No entanto, os desembargadores concluíram que, no caso concreto, a conduta do juiz "não se encontra em total consonância com os ditames legais".

Isso porque "as decisões que determinaram a coleta do material genético, foram todas de forma uníssona e indistinta, sem que houvesse o juízo original fundamentado as razões da necessidade de tal extração para os autos, bem como, se pairavam dúvidas a respeito da identidade de cada custodiado ou qual a relevância naquele momento (audiência de custódia) de tal coleta".

Por isso, prossegue o acórdão, "o Estado possui limites a serem respeitados e, a extração desse material genético nessa fase de
investigação deve ser somente nos casos de essencial necessidade, afastando assim qualquer constrangimento ilegal para o agente".

Além disso, os desembargadores consideraram que "a extração e coleta compulsória do material genético para fins de alimentação de banco de dados, sem o devido consentimento do acusado, nessa fase processual, fere de maneira irreversível o direito de não produção de provas contra si mesmo (nemo tenetur se detegere), não podendo obrigar o acusado a fornecer tal material".

Histórico do processo
Inicialmente, foi impetrado um HC coletivo, no ano passado, mas o TJ-SP não conheceu da impetração. Dessa decisão, a Defensoria propôs HC no STJ, para que fosse conhecida a impetração originária ou para que o STJ ele próprio anulasse as decisões da autoridade coatora. A corte concedeu a ordem, determinando o retorno do writ à segunda instância, na qual enfim deveria ser verificado se houve abuso de poder ou outra ilegalidade. 

Outro lado
Nesta quarta-feira (11/3), o juiz João Costa Ribeiro Neto emitiu nota para comentar o caso:

O artigo 9ºA da Lei 7.210/1984 (Lei de Execução Penal) obriga a coleta do DNA para todos os condenados por crimes dolosos violentos e hediondos, não se tratando, portanto, de uma opção para o magistrado. O mesmo ocorre quando presentes os requisitos de concessão da cautelar probatória no caso de investigados. A lei diz expressamente, inclusive no caso de investigados, que a medida pode e deve ser concedida de ofício pelo juiz, quando preenchidos os requisitos.
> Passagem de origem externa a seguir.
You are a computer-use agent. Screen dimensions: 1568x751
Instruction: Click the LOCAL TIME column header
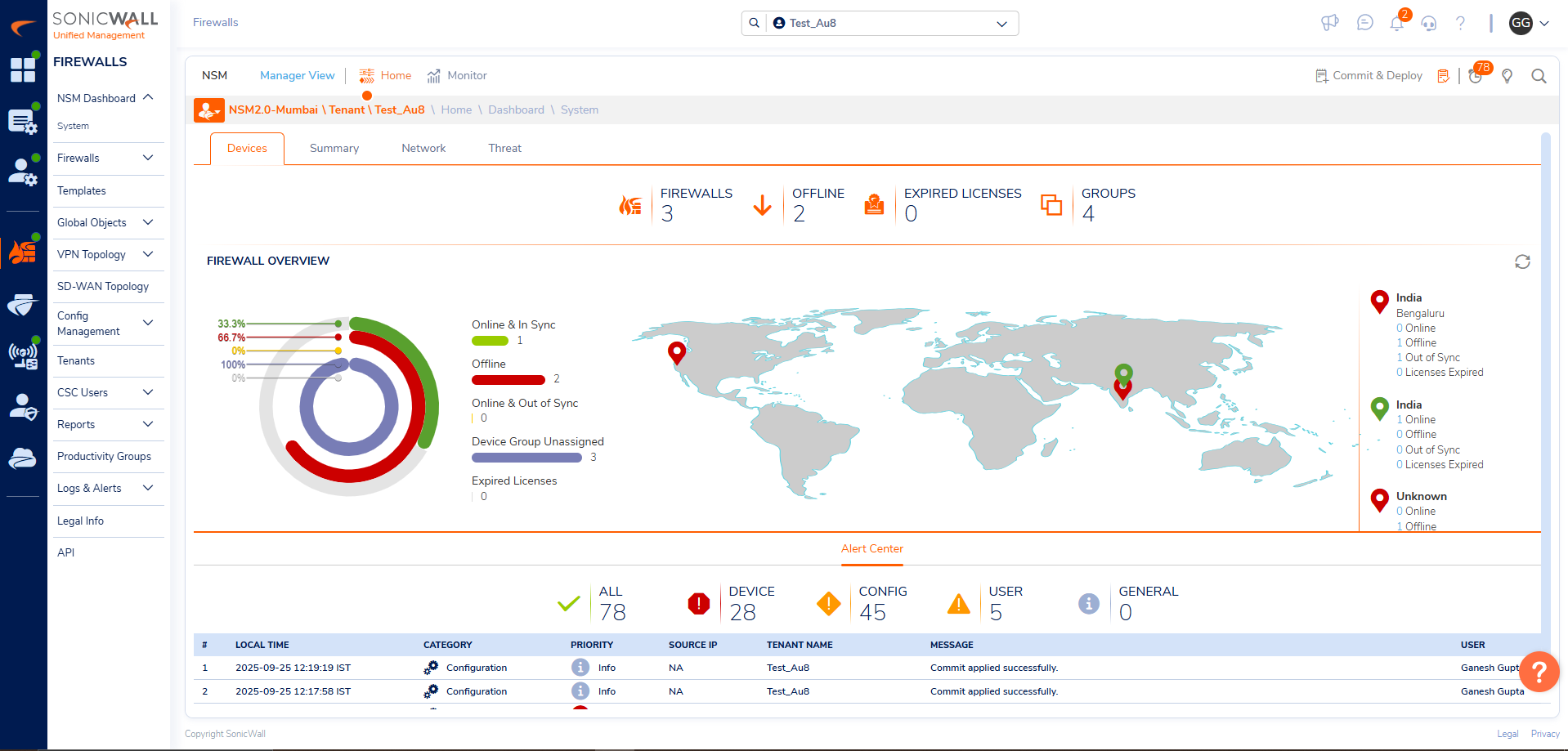262,645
A decisão do TJSP foi tomada por 2 votos a 1, tendo o voto divergente defendido em todos os seus termos a decisão do magistrado de primeiro grau. A Defensoria Pública tem contestado esse trecho da Lei, inclusive com ação no Supremo Tribunal Federal.
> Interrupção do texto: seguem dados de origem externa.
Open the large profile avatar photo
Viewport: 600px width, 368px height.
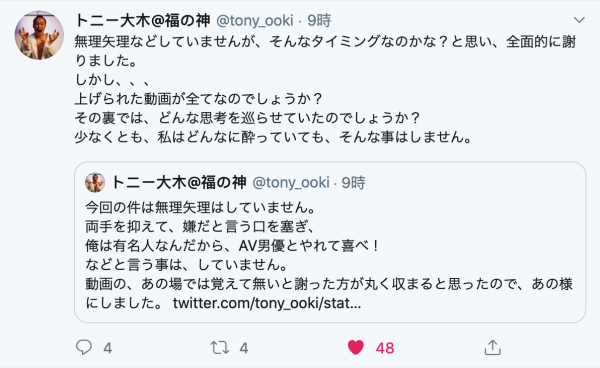point(39,35)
No entanto, no momento, a lei permanece vigente e goza de presunção de constitucionalidade. O STF nunca suspendeu os efeitos da lei, o que poderia ter feito.
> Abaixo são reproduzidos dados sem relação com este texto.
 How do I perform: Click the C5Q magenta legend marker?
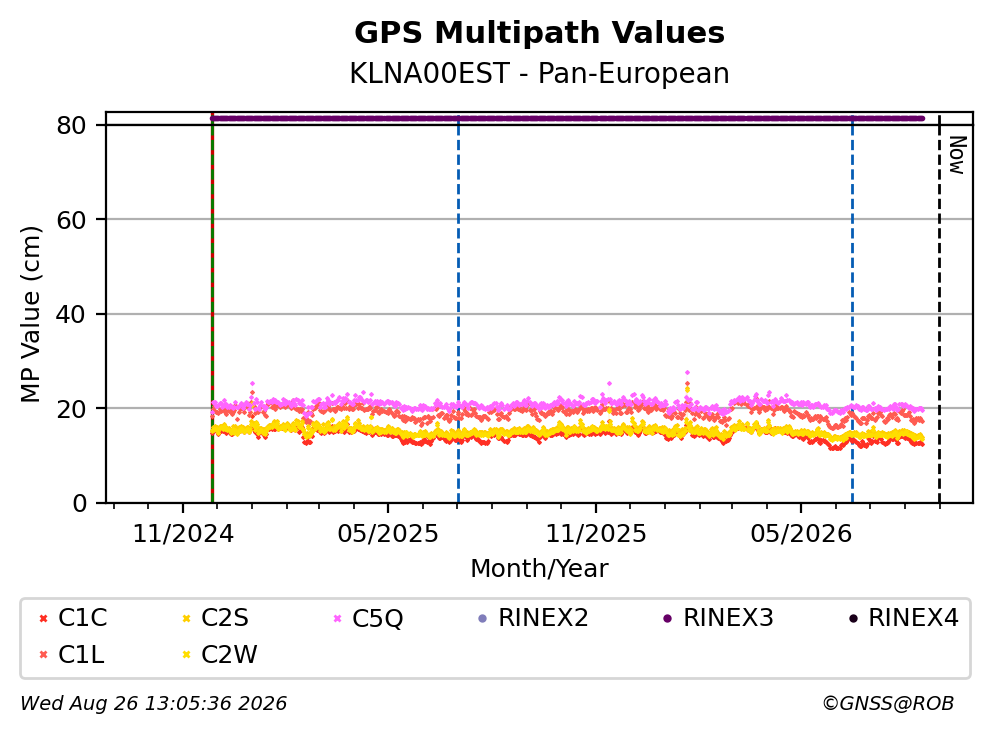337,618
Cabe lembrar ainda que a coleta do DNA é um procedimento passivo e não invasivo. É semelhante a outros processos de identificação, como o da coleta de impressões digitais, em que não se considera que o condenado é obrigado a produzir provas contra si. Não há desrespeito à Constituição Federal.

O DNA é uma ferramenta que tem ajudado a Justiça a solucionar casos pendentes, no sentido de encontrar culpados, mas também de provar a inocência dos injustamente acusados. O famoso caso Israel, por exemplo, permitiu a exoneração de um homem injustamente condenado por um estupro que nunca cometeu. Todavia, Israel passou anos preso. Se o DNA já fosse uma realidade no Brasil, como é em democracias consolidadas, a história teria sido outra.

Texto atualizado às 14h15 de 11/3, para inclusão da nota do juiz João Costa Ribeiro Neto.